13. A service data processing apparatus, comprising:

the data group acquisition module is used for acquiring a service data group sent by the user terminal through the application client; the user terminal is a terminal corresponding to a user i in a virtual room corresponding to the application client; the user i belongs to a first type of user in the virtual room; the i is a positive integer less than or equal to the N, and the N is the number of users belonging to the first type of users in the virtual room; the service data group comprises a service state of the user i and a first image acquisition timestamp of first image data corresponding to the user i; the first image data is acquired by the user terminal calling a camera corresponding to the application client;

a data set updating module, configured to update the service data set to a service data set associated with the first type of user, so as to obtain an updated service data set; the updated service data group set comprises service data groups of N users belonging to the first type of users;

and a state diagram determining module, configured to determine, based on the service data groups of the N users in the updated service data group set, a service state diagram used for performing anomaly analysis on the service states of the N users belonging to the first type user.

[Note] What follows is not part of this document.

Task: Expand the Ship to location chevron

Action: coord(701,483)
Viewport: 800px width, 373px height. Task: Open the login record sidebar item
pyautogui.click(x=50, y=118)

14. A computer device, comprising: a processor, a memory, a network interface;

the processor is connected to a memory for providing data communication functions, a network interface for storing a computer program, and a processor for calling the computer program to perform the method of any one of claims 1 to 11.

15. A computer-readable storage medium, characterized in that the computer-readable storage medium stores a computer program comprising program instructions which, when executed by a processor, perform the method of any of claims 1-11.